Según la leyenda, fue Redován quien dio nombre a la población. Era capitán del rey moro de Granada e hizo algunas correrías por el campo de Orihuela, en premio de lo cual el Rey le donó este lugar. Fue reconquistado durante el reinado de Alfonso X pero no se constituyó en población de importancia hasta el siglo XVIII.

Siendo una pequeña alquería de labradores fue comprada, en 1490, a la familia Mirón por Jaime Santángelo. Los Santángelos fueron caballeros de la Reconquista de Valencia que disfrutaron de esta procesión durante mucho tiempo en íntima relación con la aristocracia oriolana, sirviendo Redován por su proximidad a Orihuela como lugar de recreo y deporte.

Iglesia de Redován

Iglesia de Redován

 

En el año 1491 Don Jaime Santangelo, confiando en los buenos oficios que había hecho por Orihuela siendo privado del Rey Católico, propuso en Consejo que quería poblar esta heredad de cristianos y moros, cosa que sería difícil si no se les atraía con algunas libertades. Suplicó al Consejo que a los nuevos pobladores se les hiciese francos de sisa y muro y, después de hecha por el Consejo la debida relación y consultado el objeto del mismo, se le concedieron las referidas exenciones por veinte años.



Redován y su entorno

Redován y su entorno

En las memorias de Don Jerónimo Muñoz, referidas a los años 1563 a 1572, que se conservan en la Casa de Osuna, figura ya Redován como lugar independiente, con vida propia, separado de la municipalidad de Orihuela. En el año 1646 era todavía un pequeño caserío habitado solamente por siete vecinos. Después perteneció al Colegio de Predicadores de Orihuela; en 1794, según Cavanilles, eran ya 124 vecinos (unos 600 habitantes). En el siglo XIX, en 1847, Redován tenía 160 casas, incluido el palacio del Colegío de Predicadores de Orihuela. Su industria ya contaba con cinco molinos de aceite y algunos telares; el número de habitantes casi se triplicó, contabilizando 1.591 en el censo oficial de 1900. El acceso a la propiedad de numerosos antiguos colonos y arrendatarios, así como la expansión de regadíos mediante agua de pozos, hizo que el número de habitantes de Redován creciera de una manera rápida.

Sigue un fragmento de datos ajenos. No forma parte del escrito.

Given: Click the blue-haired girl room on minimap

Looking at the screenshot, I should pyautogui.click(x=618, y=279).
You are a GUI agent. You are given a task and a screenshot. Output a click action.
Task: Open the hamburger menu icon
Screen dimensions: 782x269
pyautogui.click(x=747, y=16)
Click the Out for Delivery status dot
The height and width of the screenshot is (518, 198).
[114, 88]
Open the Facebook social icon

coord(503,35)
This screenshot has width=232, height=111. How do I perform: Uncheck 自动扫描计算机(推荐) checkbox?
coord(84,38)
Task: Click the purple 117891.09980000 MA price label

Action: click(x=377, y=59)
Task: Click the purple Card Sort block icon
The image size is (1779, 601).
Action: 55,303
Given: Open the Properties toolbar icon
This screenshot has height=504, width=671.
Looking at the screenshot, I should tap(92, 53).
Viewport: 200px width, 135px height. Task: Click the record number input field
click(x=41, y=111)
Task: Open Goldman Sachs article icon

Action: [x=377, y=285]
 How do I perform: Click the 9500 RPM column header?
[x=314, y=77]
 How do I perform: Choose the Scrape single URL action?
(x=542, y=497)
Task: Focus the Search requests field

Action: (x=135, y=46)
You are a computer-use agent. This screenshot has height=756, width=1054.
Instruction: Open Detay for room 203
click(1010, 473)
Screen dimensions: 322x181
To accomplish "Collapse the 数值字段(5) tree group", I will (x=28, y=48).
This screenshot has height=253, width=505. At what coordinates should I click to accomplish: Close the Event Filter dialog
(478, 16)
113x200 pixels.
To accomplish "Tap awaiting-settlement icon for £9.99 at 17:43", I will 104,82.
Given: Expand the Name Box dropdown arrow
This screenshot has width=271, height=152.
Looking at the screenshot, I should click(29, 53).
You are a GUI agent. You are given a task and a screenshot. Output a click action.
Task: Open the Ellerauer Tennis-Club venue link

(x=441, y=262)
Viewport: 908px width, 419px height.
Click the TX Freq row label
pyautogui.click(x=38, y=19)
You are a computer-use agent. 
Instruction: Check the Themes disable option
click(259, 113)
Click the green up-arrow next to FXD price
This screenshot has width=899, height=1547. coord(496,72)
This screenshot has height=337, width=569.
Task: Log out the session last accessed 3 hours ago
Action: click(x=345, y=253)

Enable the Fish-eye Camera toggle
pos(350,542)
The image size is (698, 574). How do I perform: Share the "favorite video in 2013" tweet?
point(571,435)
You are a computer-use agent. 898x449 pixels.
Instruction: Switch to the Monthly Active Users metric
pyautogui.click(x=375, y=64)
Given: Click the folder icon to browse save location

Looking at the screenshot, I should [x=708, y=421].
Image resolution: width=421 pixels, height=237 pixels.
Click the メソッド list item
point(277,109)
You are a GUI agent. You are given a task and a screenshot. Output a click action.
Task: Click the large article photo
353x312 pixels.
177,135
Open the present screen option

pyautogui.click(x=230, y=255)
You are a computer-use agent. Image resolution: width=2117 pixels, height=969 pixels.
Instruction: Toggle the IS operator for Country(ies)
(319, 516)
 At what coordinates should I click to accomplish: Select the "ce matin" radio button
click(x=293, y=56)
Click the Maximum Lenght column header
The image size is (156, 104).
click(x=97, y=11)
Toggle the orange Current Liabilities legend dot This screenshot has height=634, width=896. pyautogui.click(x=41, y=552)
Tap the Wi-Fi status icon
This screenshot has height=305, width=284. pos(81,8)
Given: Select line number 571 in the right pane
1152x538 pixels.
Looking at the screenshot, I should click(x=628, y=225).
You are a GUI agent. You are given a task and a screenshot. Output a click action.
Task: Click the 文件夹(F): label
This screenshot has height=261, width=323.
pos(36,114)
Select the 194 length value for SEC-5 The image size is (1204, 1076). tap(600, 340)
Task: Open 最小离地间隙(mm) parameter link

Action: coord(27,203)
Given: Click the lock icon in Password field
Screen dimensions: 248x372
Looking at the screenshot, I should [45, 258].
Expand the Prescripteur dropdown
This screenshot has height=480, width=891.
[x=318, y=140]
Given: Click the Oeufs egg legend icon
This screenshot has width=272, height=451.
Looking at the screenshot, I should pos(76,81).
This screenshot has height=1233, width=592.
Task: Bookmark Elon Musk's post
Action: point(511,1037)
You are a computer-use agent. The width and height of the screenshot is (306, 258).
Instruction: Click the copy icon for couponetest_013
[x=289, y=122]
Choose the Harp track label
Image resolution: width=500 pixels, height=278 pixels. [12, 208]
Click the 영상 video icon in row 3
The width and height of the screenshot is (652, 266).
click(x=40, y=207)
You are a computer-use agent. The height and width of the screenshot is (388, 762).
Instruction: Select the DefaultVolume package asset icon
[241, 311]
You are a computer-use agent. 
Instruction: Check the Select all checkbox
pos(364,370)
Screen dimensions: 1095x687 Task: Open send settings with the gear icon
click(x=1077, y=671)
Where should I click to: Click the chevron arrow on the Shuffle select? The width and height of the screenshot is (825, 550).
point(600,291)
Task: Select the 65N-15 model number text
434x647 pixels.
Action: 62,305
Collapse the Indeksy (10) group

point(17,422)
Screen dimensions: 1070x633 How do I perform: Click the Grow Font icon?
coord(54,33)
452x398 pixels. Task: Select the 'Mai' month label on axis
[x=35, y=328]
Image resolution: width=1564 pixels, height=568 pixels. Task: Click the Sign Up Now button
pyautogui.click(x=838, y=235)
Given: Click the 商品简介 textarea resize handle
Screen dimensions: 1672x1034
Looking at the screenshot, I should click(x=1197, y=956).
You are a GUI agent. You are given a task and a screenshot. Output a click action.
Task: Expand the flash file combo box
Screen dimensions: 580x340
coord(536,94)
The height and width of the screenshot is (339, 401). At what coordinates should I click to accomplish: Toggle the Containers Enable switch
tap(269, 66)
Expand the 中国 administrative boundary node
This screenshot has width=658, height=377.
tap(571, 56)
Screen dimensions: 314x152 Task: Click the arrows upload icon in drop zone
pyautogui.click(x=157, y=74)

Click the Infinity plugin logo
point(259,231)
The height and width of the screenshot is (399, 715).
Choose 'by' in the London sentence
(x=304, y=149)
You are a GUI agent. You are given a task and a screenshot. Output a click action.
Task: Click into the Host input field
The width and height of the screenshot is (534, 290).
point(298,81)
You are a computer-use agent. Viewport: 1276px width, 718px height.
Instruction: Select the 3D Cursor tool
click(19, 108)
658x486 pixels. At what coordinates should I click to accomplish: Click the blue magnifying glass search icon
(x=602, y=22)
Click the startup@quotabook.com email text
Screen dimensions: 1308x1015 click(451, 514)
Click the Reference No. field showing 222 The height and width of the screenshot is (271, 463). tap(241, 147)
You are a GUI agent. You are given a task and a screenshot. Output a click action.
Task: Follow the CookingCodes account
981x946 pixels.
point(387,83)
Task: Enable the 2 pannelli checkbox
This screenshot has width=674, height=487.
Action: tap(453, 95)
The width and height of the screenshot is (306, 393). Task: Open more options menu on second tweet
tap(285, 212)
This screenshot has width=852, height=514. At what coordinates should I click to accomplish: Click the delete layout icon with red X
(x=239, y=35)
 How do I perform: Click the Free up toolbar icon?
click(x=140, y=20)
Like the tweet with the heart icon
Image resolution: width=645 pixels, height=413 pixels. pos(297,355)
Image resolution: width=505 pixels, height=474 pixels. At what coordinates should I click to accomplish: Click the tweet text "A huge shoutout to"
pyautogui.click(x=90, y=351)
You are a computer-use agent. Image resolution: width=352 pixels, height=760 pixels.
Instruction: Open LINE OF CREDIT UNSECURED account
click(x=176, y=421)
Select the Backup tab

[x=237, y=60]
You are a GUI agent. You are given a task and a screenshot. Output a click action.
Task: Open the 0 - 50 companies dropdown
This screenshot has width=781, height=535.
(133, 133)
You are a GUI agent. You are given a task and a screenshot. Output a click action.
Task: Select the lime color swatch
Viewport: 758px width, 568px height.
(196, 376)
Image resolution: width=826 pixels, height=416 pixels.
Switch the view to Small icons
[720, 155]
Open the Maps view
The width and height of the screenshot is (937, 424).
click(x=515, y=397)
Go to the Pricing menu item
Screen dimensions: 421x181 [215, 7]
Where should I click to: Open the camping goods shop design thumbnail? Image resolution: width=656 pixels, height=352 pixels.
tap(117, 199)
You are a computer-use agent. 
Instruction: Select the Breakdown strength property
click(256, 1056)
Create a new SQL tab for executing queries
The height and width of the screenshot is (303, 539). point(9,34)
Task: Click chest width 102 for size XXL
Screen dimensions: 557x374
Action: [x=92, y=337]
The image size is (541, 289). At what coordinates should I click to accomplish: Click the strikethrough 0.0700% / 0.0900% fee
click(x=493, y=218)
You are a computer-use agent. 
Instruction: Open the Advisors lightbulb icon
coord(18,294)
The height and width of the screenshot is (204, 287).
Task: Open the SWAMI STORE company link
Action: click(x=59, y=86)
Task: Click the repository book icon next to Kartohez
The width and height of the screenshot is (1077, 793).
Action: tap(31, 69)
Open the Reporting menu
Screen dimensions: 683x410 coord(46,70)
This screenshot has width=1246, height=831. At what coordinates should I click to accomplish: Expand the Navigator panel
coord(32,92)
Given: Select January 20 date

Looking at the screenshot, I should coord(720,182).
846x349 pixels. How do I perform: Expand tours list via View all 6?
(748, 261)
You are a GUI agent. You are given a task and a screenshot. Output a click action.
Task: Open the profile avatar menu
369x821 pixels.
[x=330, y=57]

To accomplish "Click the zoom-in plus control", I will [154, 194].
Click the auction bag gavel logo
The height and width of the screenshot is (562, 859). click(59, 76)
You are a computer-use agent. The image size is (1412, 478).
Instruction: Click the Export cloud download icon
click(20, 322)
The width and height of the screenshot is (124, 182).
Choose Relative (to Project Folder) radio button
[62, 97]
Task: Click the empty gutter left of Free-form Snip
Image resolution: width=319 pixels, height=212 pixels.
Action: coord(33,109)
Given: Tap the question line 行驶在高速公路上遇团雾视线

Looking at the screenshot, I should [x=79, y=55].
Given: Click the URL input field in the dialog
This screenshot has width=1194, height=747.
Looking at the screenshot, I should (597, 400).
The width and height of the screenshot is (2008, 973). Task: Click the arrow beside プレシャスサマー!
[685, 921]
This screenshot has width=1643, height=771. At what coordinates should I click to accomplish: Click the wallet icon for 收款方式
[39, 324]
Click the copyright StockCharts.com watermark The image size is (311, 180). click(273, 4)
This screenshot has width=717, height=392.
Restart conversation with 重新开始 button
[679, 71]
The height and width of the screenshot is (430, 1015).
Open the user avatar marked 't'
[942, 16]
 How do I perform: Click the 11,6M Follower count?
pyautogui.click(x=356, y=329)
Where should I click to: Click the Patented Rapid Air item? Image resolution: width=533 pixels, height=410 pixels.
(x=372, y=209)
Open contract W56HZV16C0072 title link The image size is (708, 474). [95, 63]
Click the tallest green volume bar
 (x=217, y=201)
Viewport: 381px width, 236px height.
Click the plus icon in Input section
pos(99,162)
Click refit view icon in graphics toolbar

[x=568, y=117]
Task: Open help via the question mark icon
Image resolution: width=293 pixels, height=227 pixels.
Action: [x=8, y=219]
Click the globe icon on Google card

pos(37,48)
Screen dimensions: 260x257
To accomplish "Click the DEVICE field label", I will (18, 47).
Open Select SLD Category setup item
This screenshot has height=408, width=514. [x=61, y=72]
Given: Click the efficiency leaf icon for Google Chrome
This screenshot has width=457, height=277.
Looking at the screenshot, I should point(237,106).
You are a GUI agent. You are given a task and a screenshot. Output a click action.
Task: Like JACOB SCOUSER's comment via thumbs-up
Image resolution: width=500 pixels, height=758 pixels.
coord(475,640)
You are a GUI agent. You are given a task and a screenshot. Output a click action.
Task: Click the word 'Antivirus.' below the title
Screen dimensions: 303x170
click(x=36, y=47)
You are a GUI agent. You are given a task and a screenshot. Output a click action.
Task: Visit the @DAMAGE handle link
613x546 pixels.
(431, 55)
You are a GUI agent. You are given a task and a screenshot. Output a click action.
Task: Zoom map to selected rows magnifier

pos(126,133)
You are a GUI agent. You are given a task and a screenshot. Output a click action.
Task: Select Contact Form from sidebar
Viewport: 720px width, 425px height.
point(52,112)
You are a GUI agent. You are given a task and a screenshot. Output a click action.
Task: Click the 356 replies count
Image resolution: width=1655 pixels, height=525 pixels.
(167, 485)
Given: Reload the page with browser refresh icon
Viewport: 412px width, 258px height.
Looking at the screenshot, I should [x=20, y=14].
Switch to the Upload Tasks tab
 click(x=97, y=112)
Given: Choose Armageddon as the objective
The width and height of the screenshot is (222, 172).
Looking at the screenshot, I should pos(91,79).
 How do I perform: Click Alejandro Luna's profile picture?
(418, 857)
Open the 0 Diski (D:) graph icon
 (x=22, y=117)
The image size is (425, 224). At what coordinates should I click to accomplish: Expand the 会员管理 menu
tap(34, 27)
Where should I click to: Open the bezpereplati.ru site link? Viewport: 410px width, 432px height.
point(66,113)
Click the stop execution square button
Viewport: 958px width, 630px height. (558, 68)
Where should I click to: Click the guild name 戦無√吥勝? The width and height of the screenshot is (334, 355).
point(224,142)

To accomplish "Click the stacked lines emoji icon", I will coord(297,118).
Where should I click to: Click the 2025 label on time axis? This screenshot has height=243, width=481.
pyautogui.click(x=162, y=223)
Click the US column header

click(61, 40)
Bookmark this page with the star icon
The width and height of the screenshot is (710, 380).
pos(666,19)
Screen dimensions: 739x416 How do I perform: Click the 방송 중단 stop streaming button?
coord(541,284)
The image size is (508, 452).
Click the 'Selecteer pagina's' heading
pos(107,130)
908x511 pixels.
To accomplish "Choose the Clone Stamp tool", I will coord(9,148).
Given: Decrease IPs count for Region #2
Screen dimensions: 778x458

En su término, en unas excavaciones realizadas en la última decena del siglo pasado, se halló un yacimiento ibérico de considerable importancia que atribuyó cerámicas de importación de figuras rojas y barniz negro, cerámica ibérica y una serie de esculturas ibéricas que fueron depositadas en el Museo del Louvre. A raíz de la devolución de otros elementos escultóricos, reingresaron dos de ellas: una cabeza de grifo fragmentada y una cabeza humana.